FORÇA Camila e Anna enfrentam a doença com o mesmo humor que os atores do HCP

Ânimo inabalável como remédio por Marília Melo

Tudo pode mudar a qualquer instante na vida de qualquer pessoa e, quando a mudança não acontece por vontade própria, a tendência é sentir medo. Toda mudança gera insegurança, porque se deixa a zona de conforto, mas, no caso de Camila Araújo, 27, e Anna Melo, 43, foi diferente: a descoberta do câncer tornou-se apenas mais um motivo para mostrar que o humor é um grande aliado, quando o assunto é mudar de vida inesperadamente. Apesar de, no geral, terem experiências distintas por conta da idade, as duas têm muitas coisas em comum. Quando descobriram o câncer, resolveram não “ficar por baixo” e tornaram-se sinônimo de alegria. Para Camila, recém-formada em publicidade pela Universidade Católica de Pernambuco (Unicap), a má notícia foi impactante. Quando se tem toda uma vida planejada para um futuro bem próximo, algo como o câncer muda toda a rota. Mas, apesar de motivos para ficar depressiva, Camila surpreendeu seus amigos e familiares. “Quando descobri a doença estava em casa. Minha mãe ficou muito nervosa, começou a gritar e chorar. Esse foi o momento que soube”, relembra. Após o impacto, em vez de reclamar, preferiu tocar o barco para frente. Disse aos pais que tinha vontade de continuar com os planos para as festas de fim de ano e, a partir dessa atitude, todos se surpreenderam e, de certa forma, notaram a força que Camila transmitia. “Nossa filha enfrentou a doença com determinação e alegria. Passou por todas as etapas com a cabeça pra cima e isso nos deu forças”, afirma o pai, Sérgio Araújo. A jovem, que há três anos frequenta a Igreja Católica de Casa Forte, teve mais um motivo para se apegar à fé. “Nunca imaginei que algo de pior pudesse me acontecer nessa condição. Sempre tive pensamentos positivos, e acho que isso me ajudou bastante”, conta, orgulhosa. Além da fé, outro elemento contribuiu para a superação dessa etapa: os amigos.
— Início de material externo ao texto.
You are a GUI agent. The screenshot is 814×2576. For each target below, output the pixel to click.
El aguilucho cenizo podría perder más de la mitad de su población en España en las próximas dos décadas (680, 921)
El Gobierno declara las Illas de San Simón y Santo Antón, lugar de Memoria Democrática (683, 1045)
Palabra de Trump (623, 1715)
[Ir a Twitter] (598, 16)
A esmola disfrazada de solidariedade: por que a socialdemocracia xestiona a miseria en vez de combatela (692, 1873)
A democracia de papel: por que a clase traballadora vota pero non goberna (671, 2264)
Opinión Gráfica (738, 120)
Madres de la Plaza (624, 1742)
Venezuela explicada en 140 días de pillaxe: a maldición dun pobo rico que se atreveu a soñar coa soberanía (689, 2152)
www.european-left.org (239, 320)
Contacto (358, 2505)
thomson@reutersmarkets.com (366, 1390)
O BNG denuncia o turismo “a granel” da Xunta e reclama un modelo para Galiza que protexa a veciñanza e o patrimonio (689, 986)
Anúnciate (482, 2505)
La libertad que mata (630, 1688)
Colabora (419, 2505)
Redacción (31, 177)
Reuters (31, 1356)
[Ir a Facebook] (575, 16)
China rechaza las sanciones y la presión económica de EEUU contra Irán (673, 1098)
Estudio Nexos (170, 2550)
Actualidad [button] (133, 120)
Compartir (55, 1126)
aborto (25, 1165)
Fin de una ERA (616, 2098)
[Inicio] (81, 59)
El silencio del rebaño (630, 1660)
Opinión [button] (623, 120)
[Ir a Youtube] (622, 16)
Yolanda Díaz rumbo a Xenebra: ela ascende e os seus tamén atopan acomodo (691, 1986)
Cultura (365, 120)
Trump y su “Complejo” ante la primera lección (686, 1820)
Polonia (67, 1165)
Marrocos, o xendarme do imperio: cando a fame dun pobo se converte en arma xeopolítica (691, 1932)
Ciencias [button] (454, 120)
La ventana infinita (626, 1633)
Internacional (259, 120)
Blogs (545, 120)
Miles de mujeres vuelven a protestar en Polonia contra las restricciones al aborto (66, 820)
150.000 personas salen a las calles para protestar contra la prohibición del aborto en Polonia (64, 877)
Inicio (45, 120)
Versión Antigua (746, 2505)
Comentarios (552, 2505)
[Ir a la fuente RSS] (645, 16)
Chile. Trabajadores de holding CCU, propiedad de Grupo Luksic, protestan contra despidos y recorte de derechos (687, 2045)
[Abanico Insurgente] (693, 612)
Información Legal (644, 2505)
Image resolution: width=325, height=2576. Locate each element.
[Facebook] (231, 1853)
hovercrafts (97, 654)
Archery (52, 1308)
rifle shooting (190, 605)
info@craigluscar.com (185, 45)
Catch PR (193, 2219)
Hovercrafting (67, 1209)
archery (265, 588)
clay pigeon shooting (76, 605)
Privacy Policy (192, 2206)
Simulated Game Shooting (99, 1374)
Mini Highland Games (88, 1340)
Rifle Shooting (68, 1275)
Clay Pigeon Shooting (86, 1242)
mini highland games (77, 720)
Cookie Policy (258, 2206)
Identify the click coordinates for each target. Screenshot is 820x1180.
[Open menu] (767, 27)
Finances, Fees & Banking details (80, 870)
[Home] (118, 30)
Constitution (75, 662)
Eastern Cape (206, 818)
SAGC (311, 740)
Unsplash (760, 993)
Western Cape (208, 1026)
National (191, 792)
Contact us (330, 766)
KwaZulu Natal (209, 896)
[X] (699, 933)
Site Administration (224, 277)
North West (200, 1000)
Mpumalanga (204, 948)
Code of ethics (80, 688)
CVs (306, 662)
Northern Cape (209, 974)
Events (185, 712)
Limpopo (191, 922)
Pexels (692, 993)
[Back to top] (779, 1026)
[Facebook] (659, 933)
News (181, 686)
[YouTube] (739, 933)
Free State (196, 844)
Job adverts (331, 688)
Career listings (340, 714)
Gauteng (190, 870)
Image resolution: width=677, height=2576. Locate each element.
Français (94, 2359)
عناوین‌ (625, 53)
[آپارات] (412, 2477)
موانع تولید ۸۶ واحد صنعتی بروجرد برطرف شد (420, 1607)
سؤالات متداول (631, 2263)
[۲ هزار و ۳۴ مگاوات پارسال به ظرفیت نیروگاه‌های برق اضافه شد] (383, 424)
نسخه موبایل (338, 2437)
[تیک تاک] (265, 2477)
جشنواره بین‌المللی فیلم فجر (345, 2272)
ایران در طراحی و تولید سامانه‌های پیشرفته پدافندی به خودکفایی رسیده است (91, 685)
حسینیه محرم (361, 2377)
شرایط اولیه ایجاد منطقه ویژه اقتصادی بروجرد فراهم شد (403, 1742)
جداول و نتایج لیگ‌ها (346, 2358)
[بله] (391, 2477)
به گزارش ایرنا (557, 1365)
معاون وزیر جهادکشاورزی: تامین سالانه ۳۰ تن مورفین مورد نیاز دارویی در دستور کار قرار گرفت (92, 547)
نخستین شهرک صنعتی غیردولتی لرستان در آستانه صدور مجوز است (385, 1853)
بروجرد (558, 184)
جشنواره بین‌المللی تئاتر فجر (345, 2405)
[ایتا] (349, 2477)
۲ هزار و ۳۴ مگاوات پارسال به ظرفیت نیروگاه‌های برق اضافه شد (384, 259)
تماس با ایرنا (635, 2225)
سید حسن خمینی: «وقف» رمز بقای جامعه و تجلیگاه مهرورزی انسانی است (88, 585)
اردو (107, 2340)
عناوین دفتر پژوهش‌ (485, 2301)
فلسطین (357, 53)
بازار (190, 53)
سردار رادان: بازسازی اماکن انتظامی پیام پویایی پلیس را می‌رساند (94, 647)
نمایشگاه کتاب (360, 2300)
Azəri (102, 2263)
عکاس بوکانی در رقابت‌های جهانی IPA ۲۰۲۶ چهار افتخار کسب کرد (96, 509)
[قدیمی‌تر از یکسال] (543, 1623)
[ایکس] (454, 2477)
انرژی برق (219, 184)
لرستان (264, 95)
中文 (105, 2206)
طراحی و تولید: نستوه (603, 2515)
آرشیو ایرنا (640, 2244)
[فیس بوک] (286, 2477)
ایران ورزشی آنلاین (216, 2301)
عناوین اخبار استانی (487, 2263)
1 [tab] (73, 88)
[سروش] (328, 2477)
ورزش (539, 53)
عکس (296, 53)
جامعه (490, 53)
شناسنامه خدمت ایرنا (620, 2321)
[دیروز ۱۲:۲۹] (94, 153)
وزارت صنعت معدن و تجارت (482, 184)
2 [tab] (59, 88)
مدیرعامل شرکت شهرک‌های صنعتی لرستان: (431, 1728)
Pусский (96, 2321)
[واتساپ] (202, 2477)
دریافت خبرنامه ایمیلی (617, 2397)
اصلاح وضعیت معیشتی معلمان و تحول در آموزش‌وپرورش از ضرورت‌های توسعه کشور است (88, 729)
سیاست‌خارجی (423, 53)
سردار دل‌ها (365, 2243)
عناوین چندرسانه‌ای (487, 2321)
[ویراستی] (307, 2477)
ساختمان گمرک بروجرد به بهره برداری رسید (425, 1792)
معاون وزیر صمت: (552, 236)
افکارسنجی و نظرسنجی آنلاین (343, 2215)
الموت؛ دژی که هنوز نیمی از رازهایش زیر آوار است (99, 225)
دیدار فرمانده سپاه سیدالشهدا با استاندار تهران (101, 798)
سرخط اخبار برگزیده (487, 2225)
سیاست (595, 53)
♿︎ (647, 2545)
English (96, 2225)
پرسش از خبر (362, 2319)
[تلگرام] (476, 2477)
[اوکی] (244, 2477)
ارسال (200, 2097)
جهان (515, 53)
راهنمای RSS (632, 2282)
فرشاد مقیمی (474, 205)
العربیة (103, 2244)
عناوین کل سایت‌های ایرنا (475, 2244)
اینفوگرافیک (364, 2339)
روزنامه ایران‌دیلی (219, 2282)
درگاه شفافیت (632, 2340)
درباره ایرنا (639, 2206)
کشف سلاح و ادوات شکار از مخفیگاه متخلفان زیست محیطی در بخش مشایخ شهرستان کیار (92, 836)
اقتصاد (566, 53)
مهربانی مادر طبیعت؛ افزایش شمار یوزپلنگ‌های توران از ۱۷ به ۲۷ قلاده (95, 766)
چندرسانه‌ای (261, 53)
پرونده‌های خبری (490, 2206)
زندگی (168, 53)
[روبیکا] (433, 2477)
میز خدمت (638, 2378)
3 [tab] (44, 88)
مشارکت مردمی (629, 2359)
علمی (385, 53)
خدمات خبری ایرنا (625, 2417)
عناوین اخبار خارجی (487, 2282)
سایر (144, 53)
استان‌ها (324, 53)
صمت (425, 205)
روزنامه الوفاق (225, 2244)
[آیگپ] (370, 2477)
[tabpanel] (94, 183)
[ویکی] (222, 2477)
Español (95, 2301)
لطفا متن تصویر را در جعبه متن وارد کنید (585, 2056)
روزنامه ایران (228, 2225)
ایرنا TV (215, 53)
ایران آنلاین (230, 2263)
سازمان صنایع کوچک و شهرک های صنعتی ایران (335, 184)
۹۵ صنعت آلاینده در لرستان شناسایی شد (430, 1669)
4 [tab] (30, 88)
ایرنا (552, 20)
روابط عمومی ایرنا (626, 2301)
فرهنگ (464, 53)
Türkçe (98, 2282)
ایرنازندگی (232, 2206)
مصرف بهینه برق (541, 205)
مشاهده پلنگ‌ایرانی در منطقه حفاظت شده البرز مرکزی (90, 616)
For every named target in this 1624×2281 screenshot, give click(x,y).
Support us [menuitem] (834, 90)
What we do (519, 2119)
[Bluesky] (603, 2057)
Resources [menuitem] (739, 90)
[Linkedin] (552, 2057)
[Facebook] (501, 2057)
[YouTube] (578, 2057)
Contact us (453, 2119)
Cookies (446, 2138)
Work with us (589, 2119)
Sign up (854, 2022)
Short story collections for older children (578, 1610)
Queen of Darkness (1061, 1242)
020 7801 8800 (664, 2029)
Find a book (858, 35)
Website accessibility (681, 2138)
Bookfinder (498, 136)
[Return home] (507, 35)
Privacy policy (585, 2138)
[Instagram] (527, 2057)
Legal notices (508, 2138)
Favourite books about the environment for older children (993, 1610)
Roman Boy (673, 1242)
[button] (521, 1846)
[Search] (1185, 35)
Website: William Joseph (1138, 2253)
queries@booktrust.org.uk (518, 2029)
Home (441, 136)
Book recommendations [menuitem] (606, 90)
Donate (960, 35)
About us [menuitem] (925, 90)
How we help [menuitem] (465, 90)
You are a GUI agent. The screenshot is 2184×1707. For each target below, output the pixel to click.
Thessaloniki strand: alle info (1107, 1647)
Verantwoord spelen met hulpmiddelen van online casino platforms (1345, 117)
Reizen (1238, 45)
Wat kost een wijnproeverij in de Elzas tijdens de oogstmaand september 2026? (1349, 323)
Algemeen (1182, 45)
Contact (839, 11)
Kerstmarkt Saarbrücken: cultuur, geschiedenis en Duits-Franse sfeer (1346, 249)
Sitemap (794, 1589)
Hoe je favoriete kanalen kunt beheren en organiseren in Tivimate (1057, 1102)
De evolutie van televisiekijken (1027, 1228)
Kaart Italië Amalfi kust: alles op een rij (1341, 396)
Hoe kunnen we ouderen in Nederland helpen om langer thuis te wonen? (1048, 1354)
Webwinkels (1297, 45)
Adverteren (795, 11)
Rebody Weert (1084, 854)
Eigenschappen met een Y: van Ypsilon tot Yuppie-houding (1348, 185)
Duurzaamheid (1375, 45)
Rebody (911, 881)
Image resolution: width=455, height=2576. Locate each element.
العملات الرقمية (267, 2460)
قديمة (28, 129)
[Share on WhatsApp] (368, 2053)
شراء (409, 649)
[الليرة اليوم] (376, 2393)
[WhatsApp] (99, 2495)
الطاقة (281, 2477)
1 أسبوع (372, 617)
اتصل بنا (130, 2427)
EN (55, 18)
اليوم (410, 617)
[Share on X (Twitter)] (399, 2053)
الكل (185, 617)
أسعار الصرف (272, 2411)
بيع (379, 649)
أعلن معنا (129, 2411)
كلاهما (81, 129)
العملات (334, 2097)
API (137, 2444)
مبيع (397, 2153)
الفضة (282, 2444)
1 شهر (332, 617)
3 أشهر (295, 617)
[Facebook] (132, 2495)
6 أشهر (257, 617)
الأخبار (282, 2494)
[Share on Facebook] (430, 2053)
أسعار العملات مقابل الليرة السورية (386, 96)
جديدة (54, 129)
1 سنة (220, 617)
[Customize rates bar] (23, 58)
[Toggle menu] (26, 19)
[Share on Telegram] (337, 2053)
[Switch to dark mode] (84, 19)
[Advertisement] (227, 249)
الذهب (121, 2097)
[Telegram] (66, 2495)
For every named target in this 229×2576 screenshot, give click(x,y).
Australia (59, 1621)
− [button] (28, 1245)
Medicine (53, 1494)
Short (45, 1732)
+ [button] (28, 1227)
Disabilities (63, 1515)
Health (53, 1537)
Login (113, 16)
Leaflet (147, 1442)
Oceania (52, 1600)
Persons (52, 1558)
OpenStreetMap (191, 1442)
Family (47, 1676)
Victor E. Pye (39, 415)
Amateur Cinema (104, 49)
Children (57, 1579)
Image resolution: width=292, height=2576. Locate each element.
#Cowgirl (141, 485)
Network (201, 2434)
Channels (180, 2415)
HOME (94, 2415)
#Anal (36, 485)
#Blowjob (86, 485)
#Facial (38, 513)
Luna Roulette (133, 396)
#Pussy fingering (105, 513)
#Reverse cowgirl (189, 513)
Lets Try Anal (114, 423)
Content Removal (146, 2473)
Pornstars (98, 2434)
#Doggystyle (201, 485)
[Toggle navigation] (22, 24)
Camila é uma pessoa bastante sociável, muito engraçada, cuida bem do seu lado “criança” e, por isso, muitas pessoas têm carinho por ela. “Conheci Camila num curso de teatro. Ela sempre foi muito animada

e eu muito tímida. Acho legal o jeito com que ela conquista as amizades, por isso recebeu tanto apoio nessa fase difícil”, explica Lúcia Caricio. No caso da profissional de logística Anna Lúcia Melo, 43, a descoberta do câncer também não tirou sua alegria de viver. Apesar das sessões de quimioterapia debilitarem bastante o paciente e exigirem muito repouso, Ana procurou não deixar completamente de fazer o que gosta. Sempre que tinha condições ia trabalhar e fazia isso com muita vontade. Apontada por todos como boa profissional, mãe e esposa, ela não deixou de ser vaidosa. Mesmo com a queda dos cabelos, não deixou de se cuidar. Muito pelo contrário. Com o incentivo, principalmente de sua filha, Alexia, conseguiu manter a autoestima. Sempre bem arrumada, com lenços coloridos na cabeça e maquiada, Ana mostrou que a beleza deve ser vista de várias formas. E a principal delas é o sorriso. Animada, como sempre, Ana nunca desistiu de ser feliz e repetia claramente para si e para os outros uma frase quase que como um mantra, sorrindo: “Vou conseguir, sou mais forte do que a doença”. Sua alegria é algo bastante visível, inclusive através de fotos: Ana realizou um ensaio fotográfico, já com a cabeça raspada, mostrando que a sua beleza e o sorriso são invejáveis. Além de ser alto astral, adora cozinhar para a família. E o que mais lhe ajudou nesse processo foi que ela tentou permanecer com sua rotina, apesar das mudanças, algumas inevitáveis, como o afastamento do trabalho. Em muitas postagens de Alexia, direcionadas para a mãe, sempre houve palavras de incentivo e admiração. A mais recente foi sobre o dia da descoberta da doença. “Cerca de um ano atrás, passamos pelo pior momento de nossas vidas: a descoberta do câncer. Foram dias no hospital que pareciam não ter fim, exames dolorosos, tratamento cruel, noites sem dormir. Mas, apesar dessa grande prova, sempre seguimos com muita fé. Hoje, posso dizer que conheço a mulher mais forte do mundo, aquela que sempre me deu amor e nunca desistiu de nada por mim. O dia 17 de setembro, a partir de agora, tem um outro significado”, compartilhou Alexia, toda orgulhosa.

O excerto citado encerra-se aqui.